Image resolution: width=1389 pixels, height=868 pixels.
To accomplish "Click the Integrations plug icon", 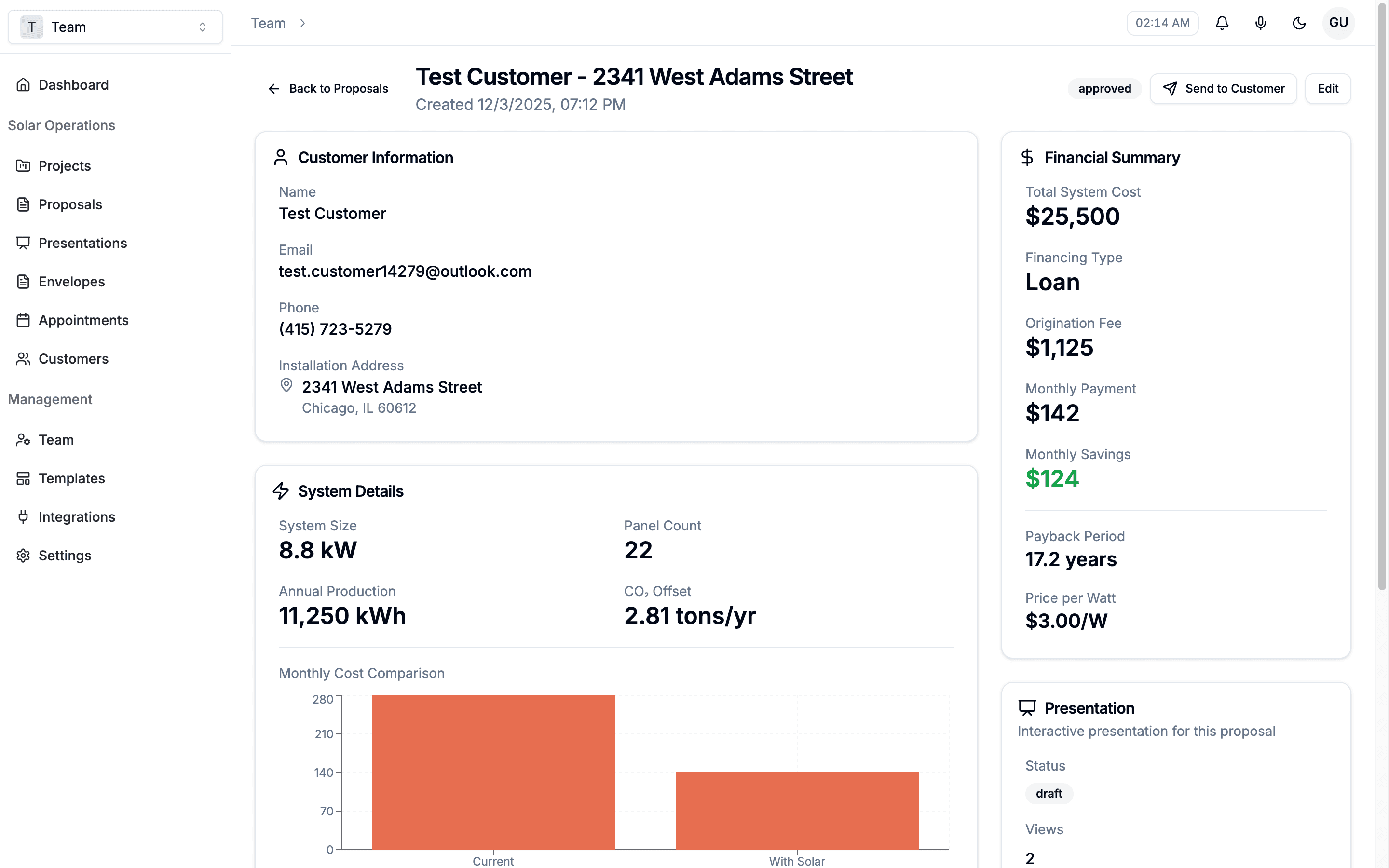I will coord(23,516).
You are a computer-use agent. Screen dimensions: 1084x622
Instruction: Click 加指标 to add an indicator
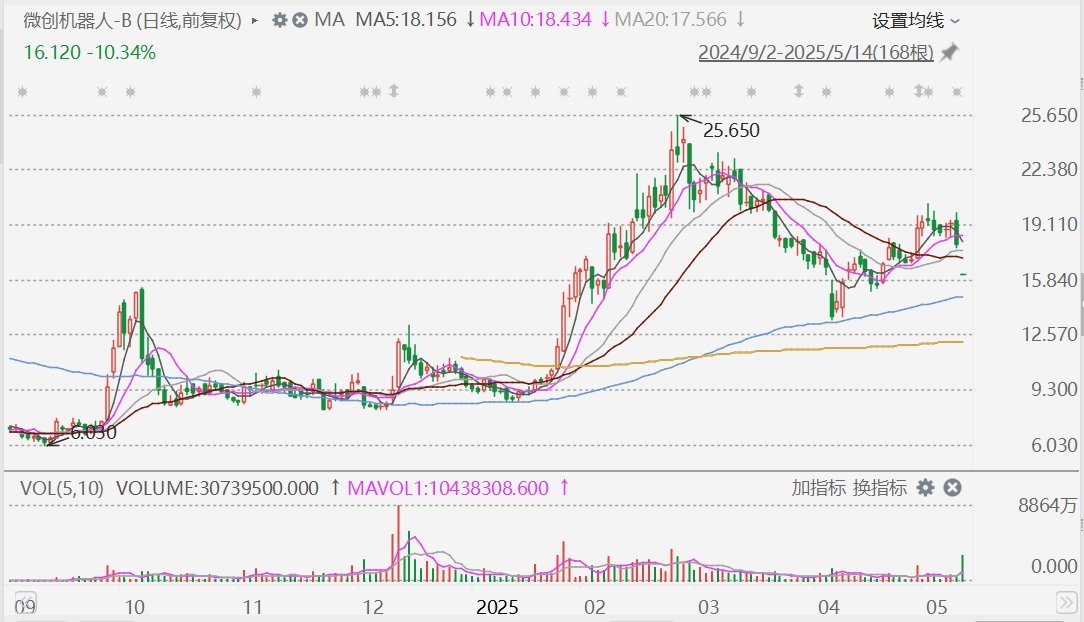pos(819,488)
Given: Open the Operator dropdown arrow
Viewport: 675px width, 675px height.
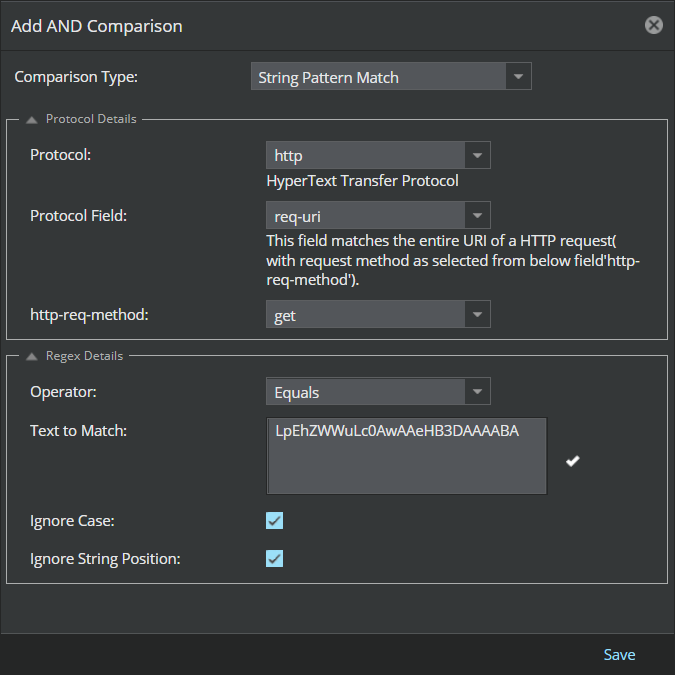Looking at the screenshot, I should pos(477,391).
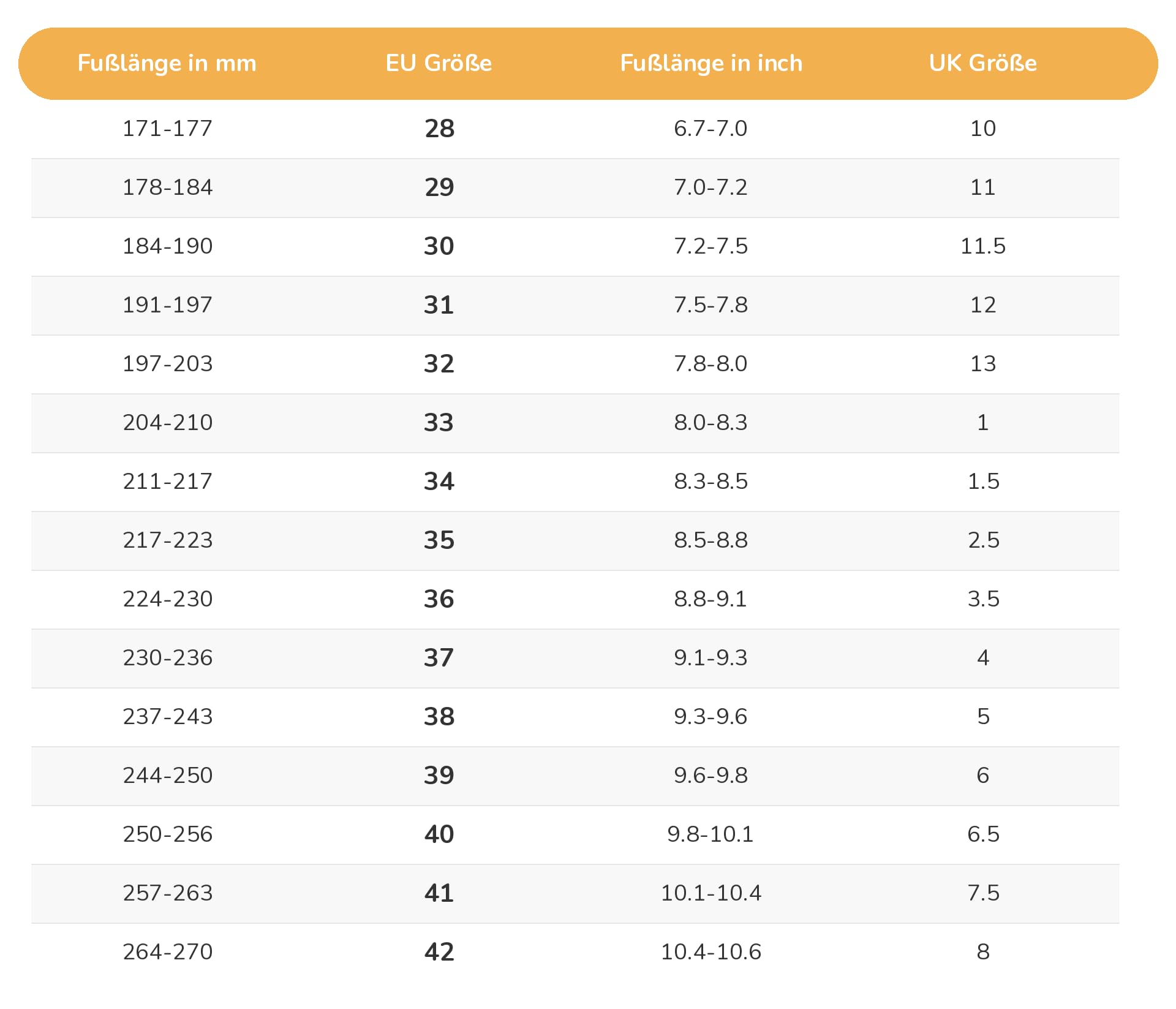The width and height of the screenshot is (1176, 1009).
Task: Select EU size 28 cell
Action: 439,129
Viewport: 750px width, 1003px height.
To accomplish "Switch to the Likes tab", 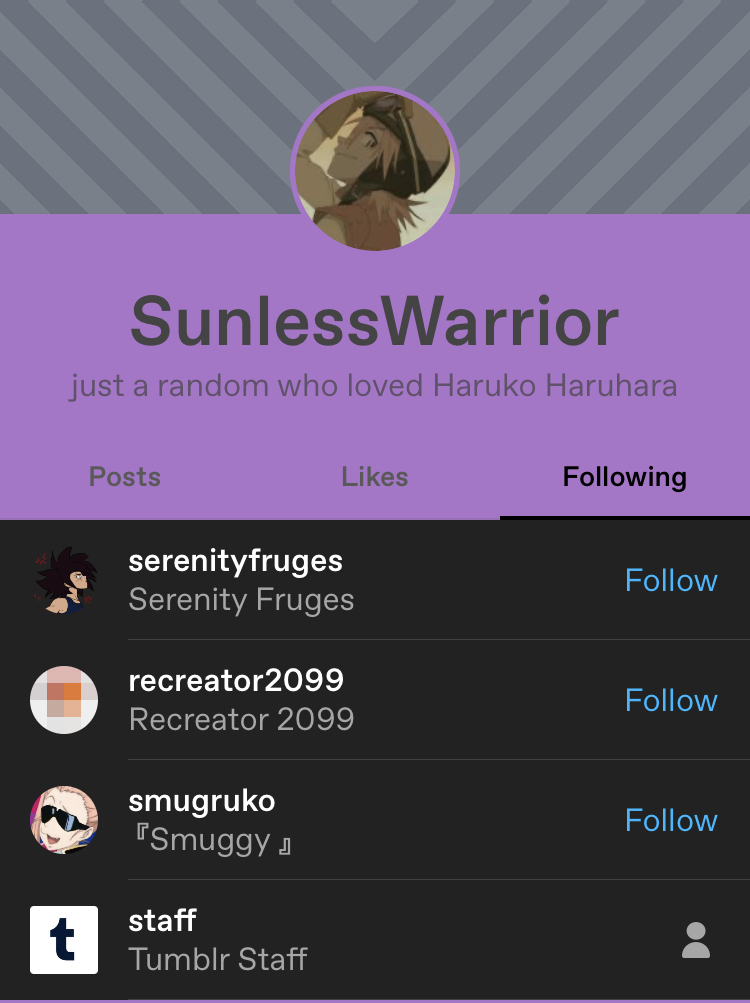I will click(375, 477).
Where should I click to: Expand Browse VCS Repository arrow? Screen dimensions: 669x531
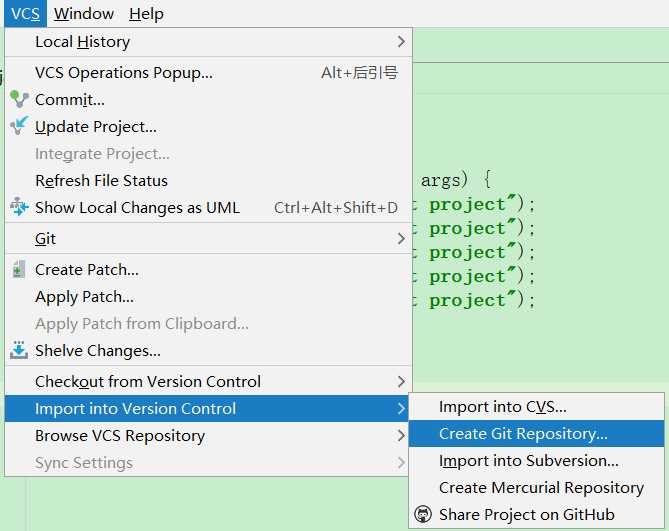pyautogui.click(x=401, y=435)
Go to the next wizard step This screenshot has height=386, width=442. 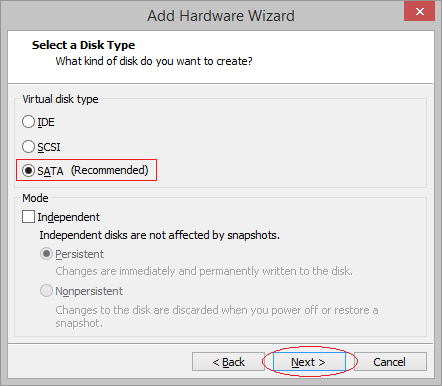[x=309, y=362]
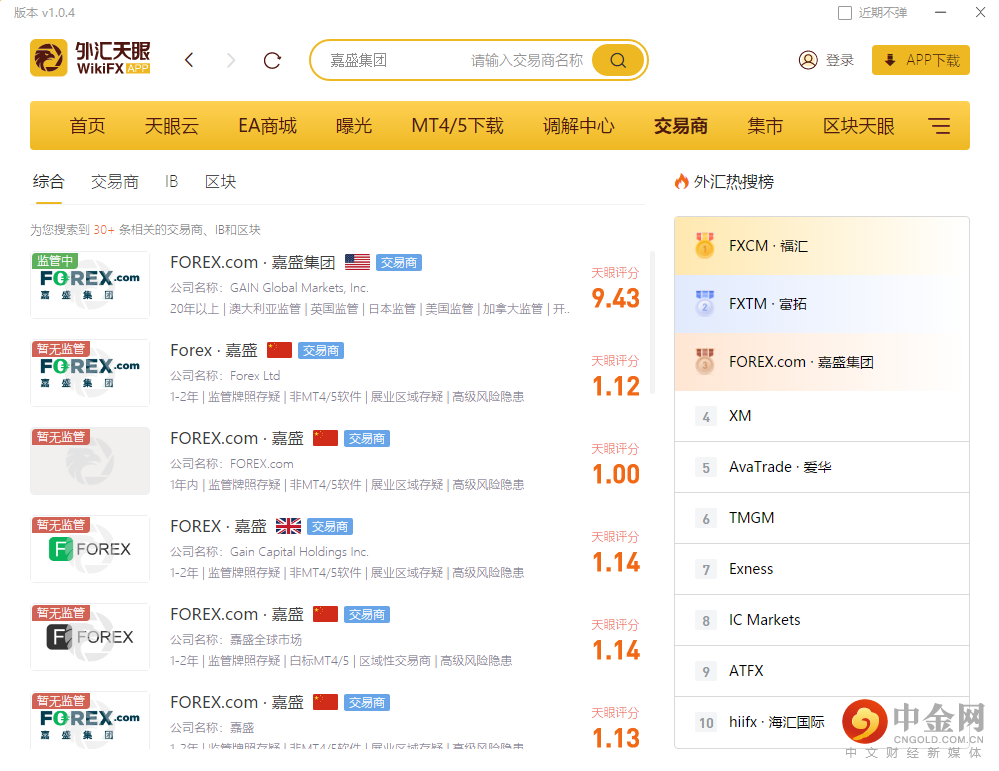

----------

• TASK DETAILS: Pull out every line from the items above that contains the string "arrow", and copy each one in full.

• THE OUTPUT:
Given: Open the Operator dropdown arrow
Where should I click to: Expand Browse VCS Repository arrow? Screen dimensions: 669x531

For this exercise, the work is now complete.